→ **Instructions to follow**
Rewrite the rows below, replacing every instance of "Where should I click to" with "Which spot should I click to" and leaving all other text unchanged.

→ **Input material**
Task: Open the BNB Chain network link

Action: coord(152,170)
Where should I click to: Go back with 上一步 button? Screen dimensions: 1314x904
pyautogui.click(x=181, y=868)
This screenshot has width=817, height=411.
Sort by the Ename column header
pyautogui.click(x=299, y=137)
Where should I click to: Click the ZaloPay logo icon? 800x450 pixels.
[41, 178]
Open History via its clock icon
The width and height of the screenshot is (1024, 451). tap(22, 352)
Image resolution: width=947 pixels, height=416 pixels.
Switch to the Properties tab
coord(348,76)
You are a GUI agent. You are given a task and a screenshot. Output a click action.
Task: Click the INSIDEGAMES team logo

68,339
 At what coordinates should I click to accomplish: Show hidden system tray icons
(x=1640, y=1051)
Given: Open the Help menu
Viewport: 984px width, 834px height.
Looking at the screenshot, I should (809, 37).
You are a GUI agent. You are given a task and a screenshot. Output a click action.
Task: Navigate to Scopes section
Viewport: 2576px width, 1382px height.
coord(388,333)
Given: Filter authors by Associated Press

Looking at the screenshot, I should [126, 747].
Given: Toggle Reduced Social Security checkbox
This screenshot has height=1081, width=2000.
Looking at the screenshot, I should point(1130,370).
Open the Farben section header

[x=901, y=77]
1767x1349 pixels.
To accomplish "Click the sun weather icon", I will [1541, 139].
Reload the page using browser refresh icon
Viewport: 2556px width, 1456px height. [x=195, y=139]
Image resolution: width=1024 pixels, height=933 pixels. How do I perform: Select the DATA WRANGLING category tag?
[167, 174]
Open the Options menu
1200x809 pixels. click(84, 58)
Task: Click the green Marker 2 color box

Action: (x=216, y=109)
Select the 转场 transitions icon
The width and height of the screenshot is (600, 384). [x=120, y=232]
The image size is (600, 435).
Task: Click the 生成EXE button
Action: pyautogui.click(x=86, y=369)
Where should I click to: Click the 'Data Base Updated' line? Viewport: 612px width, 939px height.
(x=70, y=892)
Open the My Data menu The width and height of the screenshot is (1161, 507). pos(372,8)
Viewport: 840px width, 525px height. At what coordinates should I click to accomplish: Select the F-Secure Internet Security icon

→ **The answer**
Task: Open the BNB Chain network link

Action: coord(152,170)
Which spot should I click to: Go back with 上一步 button? Screen dimensions: 1314x904
pyautogui.click(x=181, y=868)
This screenshot has width=817, height=411.
Sort by the Ename column header
pyautogui.click(x=299, y=137)
Which spot should I click to: Click the ZaloPay logo icon? 800x450 pixels.
[41, 178]
Open History via its clock icon
The width and height of the screenshot is (1024, 451). tap(22, 352)
Image resolution: width=947 pixels, height=416 pixels.
Switch to the Properties tab
coord(348,76)
You are a GUI agent. You are given a task and a screenshot. Output a click action.
Task: Click the INSIDEGAMES team logo

68,339
 At what coordinates should I click to accomplish: Show hidden system tray icons
(x=1640, y=1051)
Given: Open the Help menu
Viewport: 984px width, 834px height.
Looking at the screenshot, I should (809, 37).
You are a GUI agent. You are given a task and a screenshot. Output a click action.
Task: Navigate to Scopes section
Viewport: 2576px width, 1382px height.
coord(388,333)
Given: Filter authors by Associated Press

Looking at the screenshot, I should [126, 747].
Given: Toggle Reduced Social Security checkbox
This screenshot has height=1081, width=2000.
Looking at the screenshot, I should point(1130,370).
Open the Farben section header

[x=901, y=77]
1767x1349 pixels.
To accomplish "Click the sun weather icon", I will [1541, 139].
Reload the page using browser refresh icon
Viewport: 2556px width, 1456px height. [x=195, y=139]
Image resolution: width=1024 pixels, height=933 pixels. How do I perform: Select the DATA WRANGLING category tag?
[167, 174]
Open the Options menu
1200x809 pixels. click(84, 58)
Task: Click the green Marker 2 color box

Action: (x=216, y=109)
Select the 转场 transitions icon
The width and height of the screenshot is (600, 384). [x=120, y=232]
The image size is (600, 435).
Task: Click the 生成EXE button
Action: pyautogui.click(x=86, y=369)
Which spot should I click to: Click the 'Data Base Updated' line? Viewport: 612px width, 939px height.
(x=70, y=892)
Open the My Data menu The width and height of the screenshot is (1161, 507). pos(372,8)
Viewport: 840px width, 525px height. At what coordinates should I click to accomplish: Select the F-Secure Internet Security icon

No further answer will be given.